California Tackles Runaway Hospital Pricing
The state’s competitive experiment, being watched by both the public and private sectors, has dropped the cost of health care without sacrificing quality.
America has the highest health-care costs in the world, and nothing illustrates the problem more clearly than the irrational world of hospital pricing, where the same service with the same outcome can vary exponentially in cost. But the state of California has brought some clarity to this issue, and the rest of the country—both the public and private sectors—is taking notice.
In 2008-2009, executives with the California Public Employees’ Retirement System (CalPERS), which manages the nation’s largest pension and health benefits program, drilled down to find the biggest health-care cost drivers. Given the average ages of their 1.3 million members, arthritis was predictably high on the list. “We dug into it a little more and saw that price variation among hospitals for [single-joint replacement] surgery varied from about $15,000 to around $100,000, with the same outcomes,” says Ann Boynton, deputy executive officer for CalPERS Benefit Programs Policy and Planning. “There really was no excuse for that variation in pricing.”
So CalPERS asked Anthem Blue Cross, its health insurance carrier, to find a better approach. Analyzing data from hospitals throughout the state, Anthem settled on an average price of $30,000 for single knee and hip replacement. The group identified hospitals—from large medical centers to smaller community hospitals—in each of the state’s 58 counties that could meet both that price point and geographic demand. Beginning in 2011, CalPERS told members that if they went to these approved centers, insurance would cover it all, save for the usual 20 percent coinsurance. If they didn’t, members had to pay the difference.
How did it work? The average amount Anthem paid to hospitals for a joint replacement dropped from $34,742 to $25,611, an overall savings of about $5.5 million during 2011 and 2012, with no loss of quality.
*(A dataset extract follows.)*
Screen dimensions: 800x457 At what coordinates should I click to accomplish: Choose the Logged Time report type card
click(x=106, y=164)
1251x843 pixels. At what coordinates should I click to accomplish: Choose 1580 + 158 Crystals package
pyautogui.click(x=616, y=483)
Yes, that represents barely a drop in California’s overall $6.6 billion annual health insurance bucket. But the modest savings has led to a more significant revelation: Pricing is not tied to quality, says Boynton. In fact, that’s the problem. It’s still not clear what pricing is linked to. “We want to find things that are market-changing,” she says, “so the people of California can change behavior in a positive direction. That’s an important aspect of what we do as a government purchaser.”
As with any market-changer, there was pushback. Members expressed concern that their doctors didn’t have admitting privileges in the program hospitals or that they would have to travel farther. But no one was concerned enough, Boynton says, that they opted to pay the difference. “We think this was successful because now people had real skin in the game.”
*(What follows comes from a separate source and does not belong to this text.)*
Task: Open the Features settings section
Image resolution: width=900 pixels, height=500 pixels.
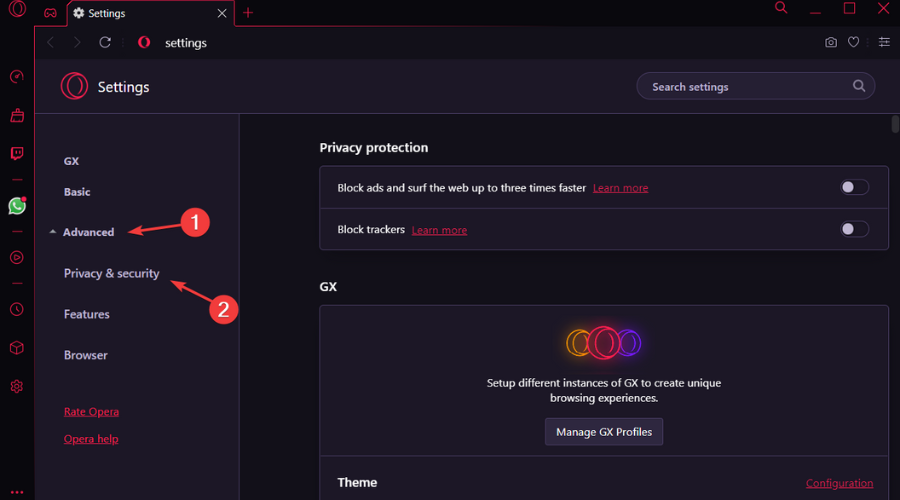Action: click(x=87, y=314)
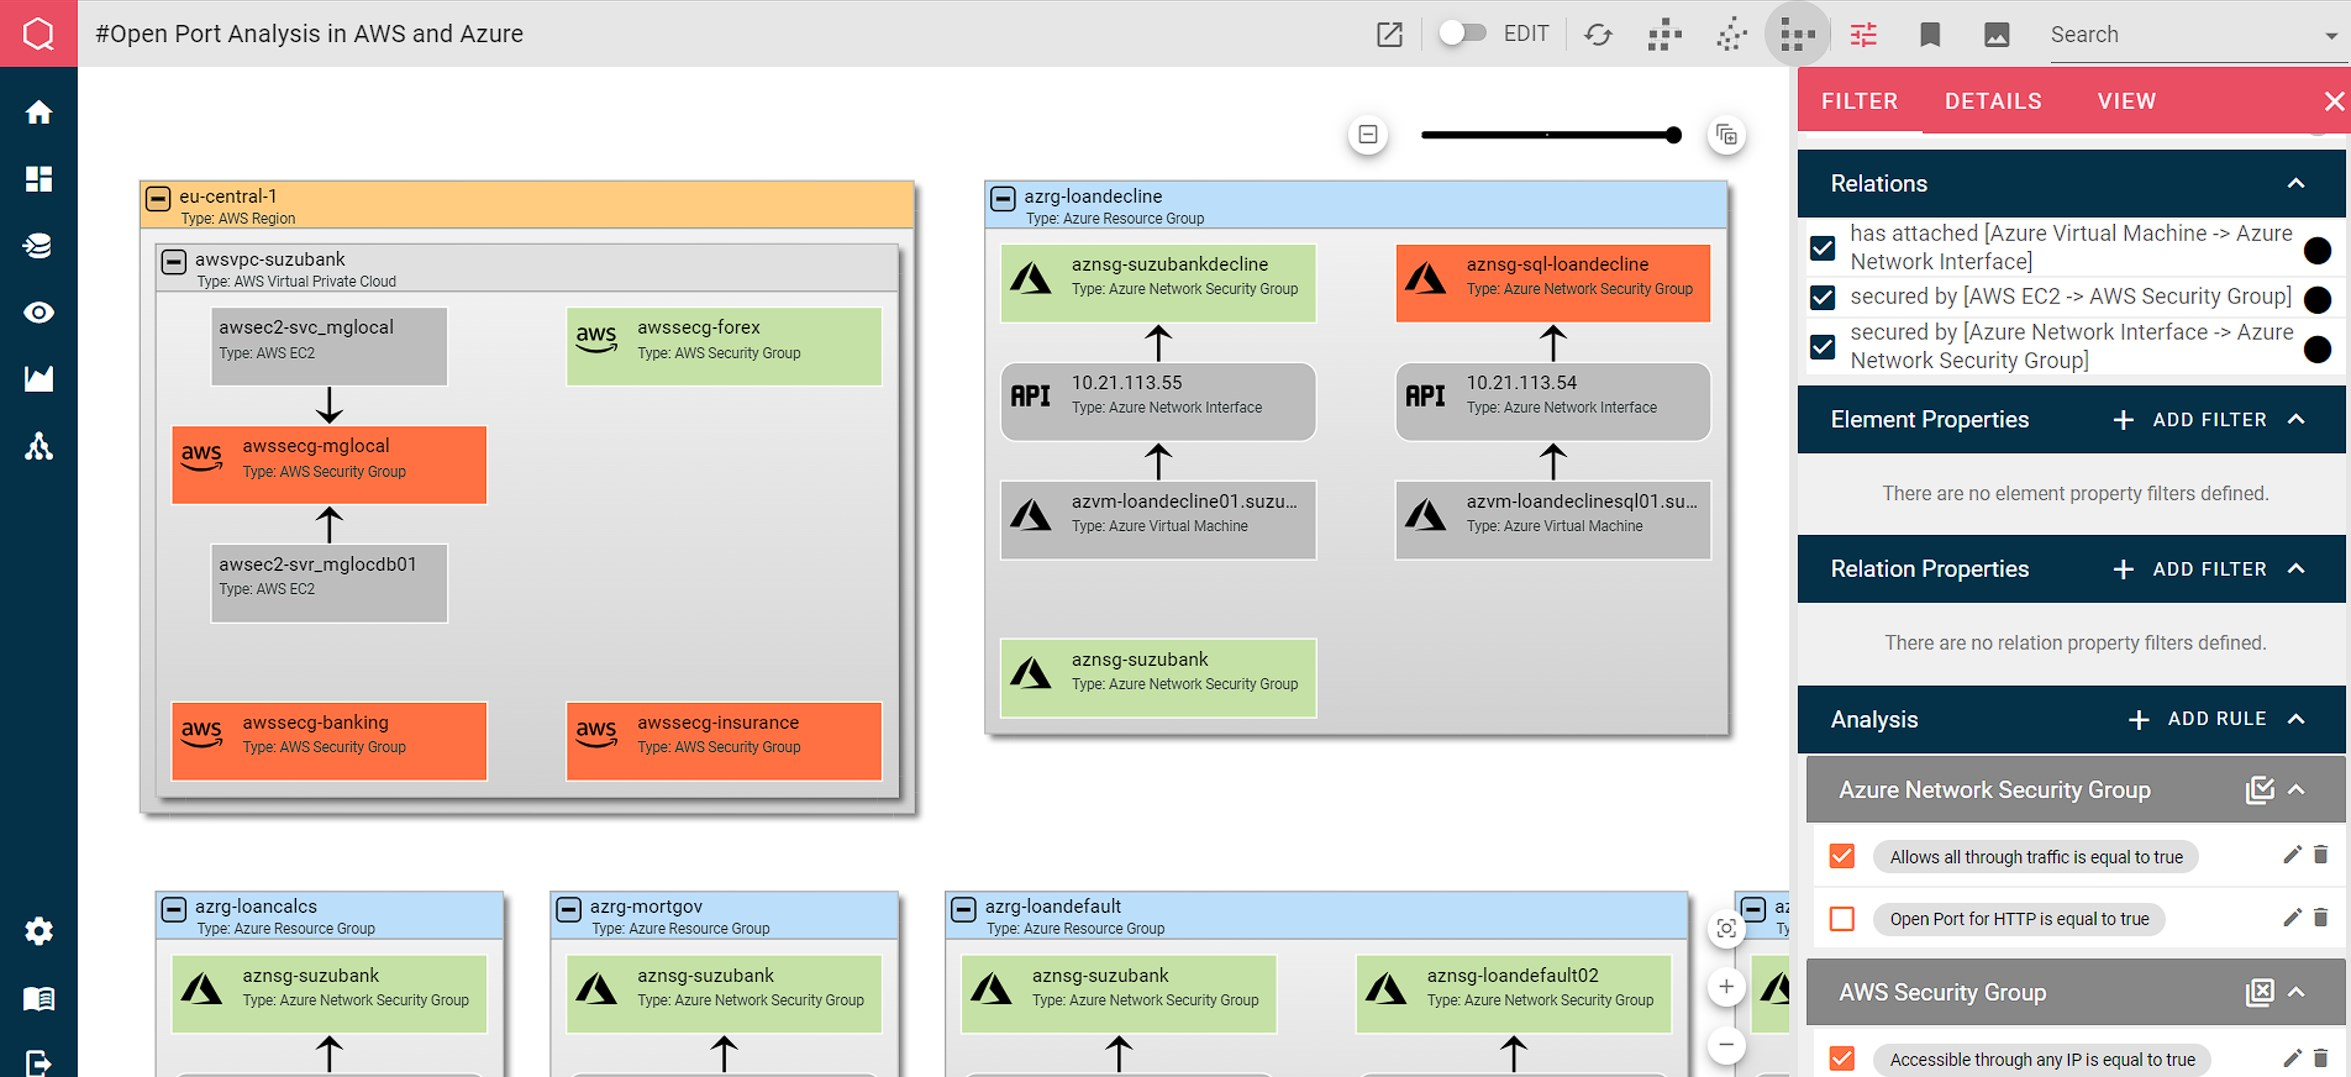Enable the 'Open Port for HTTP' rule checkbox

(1841, 918)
Surgeons were surprised to learn the wide differences in hospital costs. “They knew what they got paid but not what the hospitals are charging,” she says. “This was a good example of shining a light into a dark corner.”
For other states or localities looking at competitive pricing models, Boynton says that “your plan partner is crucial for success. Anthem’s willingness to participate was very instrumental.” Communication with members is also critical. “You don’t want people getting shocking, horrifying medical bills out of the blue,” she says. “Preauthorization intervention—so members are well informed as they move into this kind of process—you can’t underestimate how important that is.”
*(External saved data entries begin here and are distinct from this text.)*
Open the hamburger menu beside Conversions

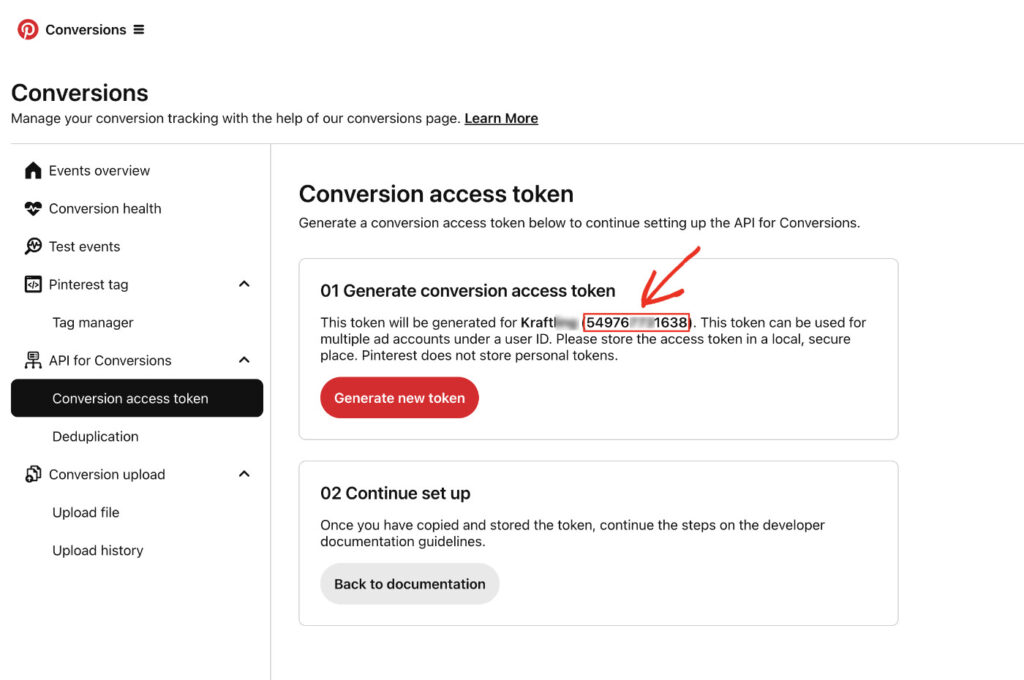139,30
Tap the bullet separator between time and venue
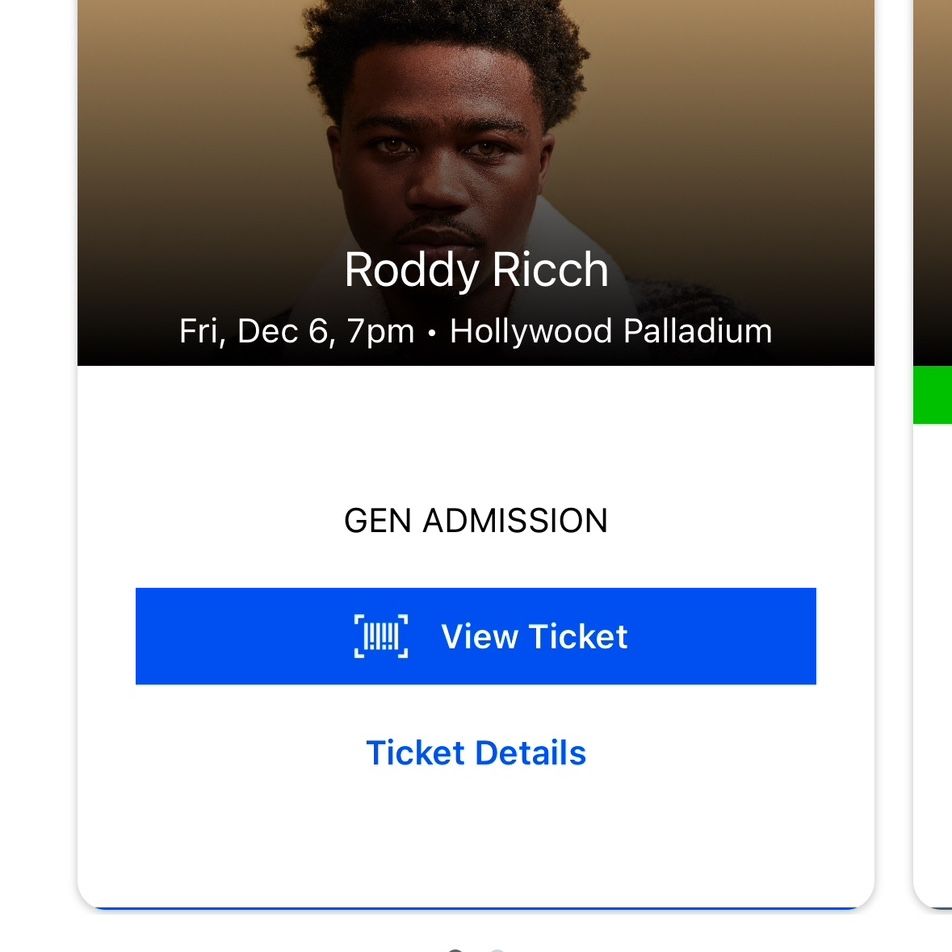Screen dimensions: 952x952 point(432,333)
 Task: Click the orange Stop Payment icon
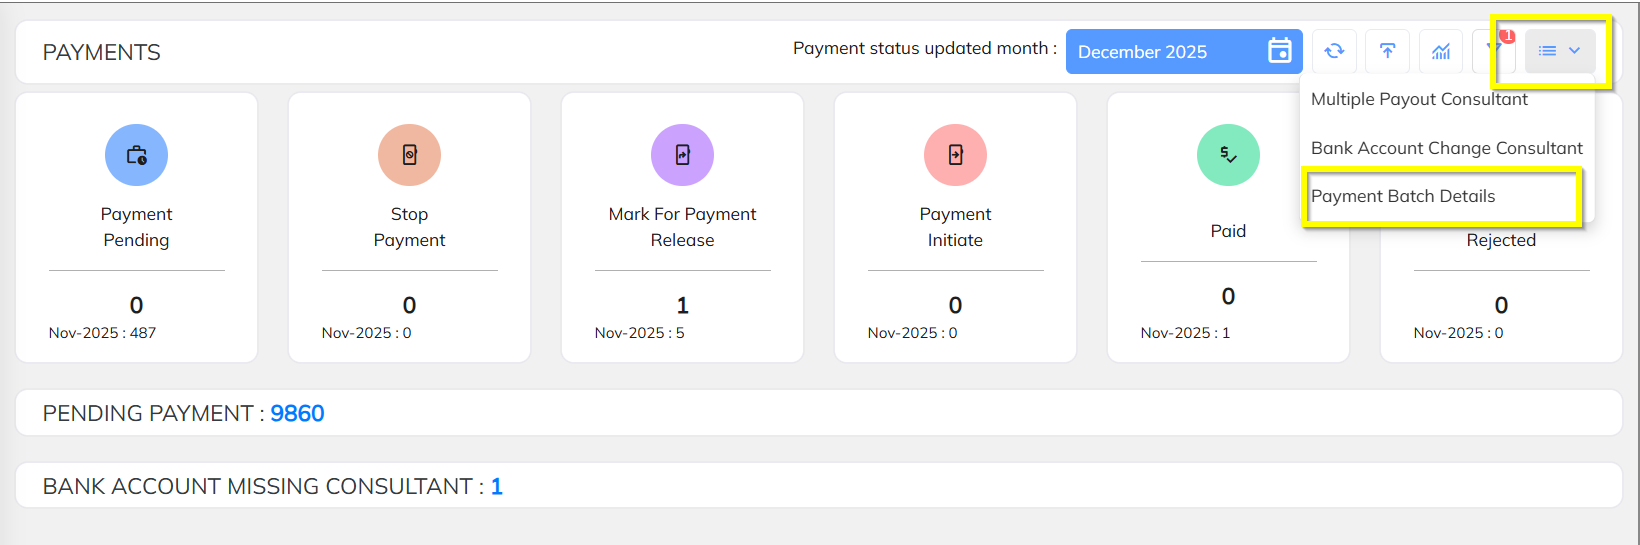(409, 155)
Be prepared for serious blowback from high-priced hospitals too. “We had some fairly irritated hospital CEOs,” she says. The upside, though, is that the prices they charged for hip replacements also declined dramatically, from an average of $43,308 in 2010 to $27,149 in 2012.
Funny how competition works. “Government’s ability to find ways to change the economic dynamics by forcing change,” says Boynton, “is incredibly important.”